Blog/Cloud vs. Local: Why Onlyface Outperforms Traditional Face Swap Tools
Technical8 min read

Cloud vs. Local: Why Onlyface Outperforms Traditional Face Swap Tools

Onlyface Team·

We break down the technical differences between cloud-based and GPU-local face swapping, and why latency numbers tell only half the story.

Face-swap benchmarks usually lead with latency, and the local-GPU tools usually win that benchmark. When the model and the video are on the same machine, the data never has to cross a network. A modern consumer GPU can run an inference pass inside the budget of a single video frame, and the rest is frame-buffer bookkeeping.

That number, though, is only half the story. Local face swap trades latency for three structural costs that don't show up in a benchmark table: hardware cost, operational complexity, and concurrency.

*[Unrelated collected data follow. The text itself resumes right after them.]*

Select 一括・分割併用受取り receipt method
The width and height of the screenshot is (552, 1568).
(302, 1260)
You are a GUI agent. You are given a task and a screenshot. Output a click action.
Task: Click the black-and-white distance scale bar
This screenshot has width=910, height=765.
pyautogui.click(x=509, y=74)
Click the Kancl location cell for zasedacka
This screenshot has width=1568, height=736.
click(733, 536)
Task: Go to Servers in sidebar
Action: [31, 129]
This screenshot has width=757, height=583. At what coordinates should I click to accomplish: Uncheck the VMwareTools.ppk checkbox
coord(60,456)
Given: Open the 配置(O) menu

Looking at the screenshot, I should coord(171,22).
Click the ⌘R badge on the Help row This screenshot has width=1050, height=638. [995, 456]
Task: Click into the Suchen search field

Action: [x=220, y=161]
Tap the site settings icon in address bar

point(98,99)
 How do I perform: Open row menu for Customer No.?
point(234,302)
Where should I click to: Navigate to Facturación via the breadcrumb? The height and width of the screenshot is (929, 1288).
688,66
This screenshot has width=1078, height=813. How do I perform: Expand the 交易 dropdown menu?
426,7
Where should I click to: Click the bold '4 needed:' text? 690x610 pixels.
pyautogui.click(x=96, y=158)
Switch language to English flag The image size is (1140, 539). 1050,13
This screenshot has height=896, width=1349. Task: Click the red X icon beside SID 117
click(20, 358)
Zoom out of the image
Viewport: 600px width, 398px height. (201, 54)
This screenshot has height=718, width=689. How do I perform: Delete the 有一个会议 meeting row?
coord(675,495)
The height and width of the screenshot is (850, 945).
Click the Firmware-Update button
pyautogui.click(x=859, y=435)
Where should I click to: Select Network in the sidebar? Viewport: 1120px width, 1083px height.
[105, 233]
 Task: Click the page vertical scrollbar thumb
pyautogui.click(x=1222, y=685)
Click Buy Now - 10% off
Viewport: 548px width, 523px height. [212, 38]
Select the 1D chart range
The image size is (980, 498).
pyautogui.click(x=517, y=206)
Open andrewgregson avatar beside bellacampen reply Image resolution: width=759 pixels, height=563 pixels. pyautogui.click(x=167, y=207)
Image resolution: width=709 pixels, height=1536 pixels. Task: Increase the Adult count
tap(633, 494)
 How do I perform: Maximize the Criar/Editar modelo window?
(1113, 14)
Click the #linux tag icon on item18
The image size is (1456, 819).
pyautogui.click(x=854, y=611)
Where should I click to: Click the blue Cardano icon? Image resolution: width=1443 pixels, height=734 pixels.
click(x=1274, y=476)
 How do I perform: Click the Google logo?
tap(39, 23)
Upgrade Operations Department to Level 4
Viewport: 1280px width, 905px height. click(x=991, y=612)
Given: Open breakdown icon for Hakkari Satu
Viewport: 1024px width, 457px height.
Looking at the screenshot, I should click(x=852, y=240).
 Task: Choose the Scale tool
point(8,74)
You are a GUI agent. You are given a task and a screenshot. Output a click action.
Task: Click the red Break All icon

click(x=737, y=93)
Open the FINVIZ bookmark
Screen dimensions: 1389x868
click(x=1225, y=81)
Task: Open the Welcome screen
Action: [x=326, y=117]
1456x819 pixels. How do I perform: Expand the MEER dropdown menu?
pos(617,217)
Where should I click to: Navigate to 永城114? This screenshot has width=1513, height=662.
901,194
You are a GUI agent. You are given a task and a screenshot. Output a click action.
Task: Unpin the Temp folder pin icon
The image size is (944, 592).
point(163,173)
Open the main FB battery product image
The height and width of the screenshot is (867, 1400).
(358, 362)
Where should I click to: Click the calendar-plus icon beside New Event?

Hardware cost is the obvious one. A GPU capable of running a modern face-swap model at 1080p is a meaningful investment. For a creator, that investment only pays off if they can amortise it across enough streaming hours. For a team wanting to give every employee a swap-enabled meeting face, it does not amortise at all.

Operational complexity is the quieter cost. Native face-swap applications depend on specific CUDA versions, specific driver builds, specific model file formats, and specific virtual-camera shims. When any one of those components updates out of lockstep, the pipeline breaks, and the creator has to debug a stack they didn't build. Onlyface users never see this stack because it lives on our servers.

Concurrency is the cost that only matters once a team tries to scale. A local GPU can run exactly one face-swap session at a time. A Onlyface GPU pool can run many — the concurrency ceiling is a capacity-planning problem for us, not a hardware-purchase problem for the creator.

What about the network latency Onlyface adds? On a well-connected residential link in most of the world, a frame round-trip over WebRTC to a nearby GPU is well inside the frame budget that live video already tolerates. Voice calls, remote collaboration, cloud-rendered games — all of them run inside the same envelope, and viewers don't perceive the added delay.

The trade-off is therefore not "fast local vs. slow cloud". It's "a fast pipeline you have to maintain" versus "a fast pipeline someone else maintains, delivered by the same transport that every video meeting already uses." For creators whose core skill is content rather than GPU driver administration, the second offer is the better deal.

There are still cases where local face swap wins unambiguously: air-gapped installations, cinema VFX rigs where deterministic offline rendering matters, and research pipelines where the model itself is the deliverable. Onlyface is not trying to be the answer for those. Onlyface is the answer for live video — and live video is where the cloud architecture most obviously pays off.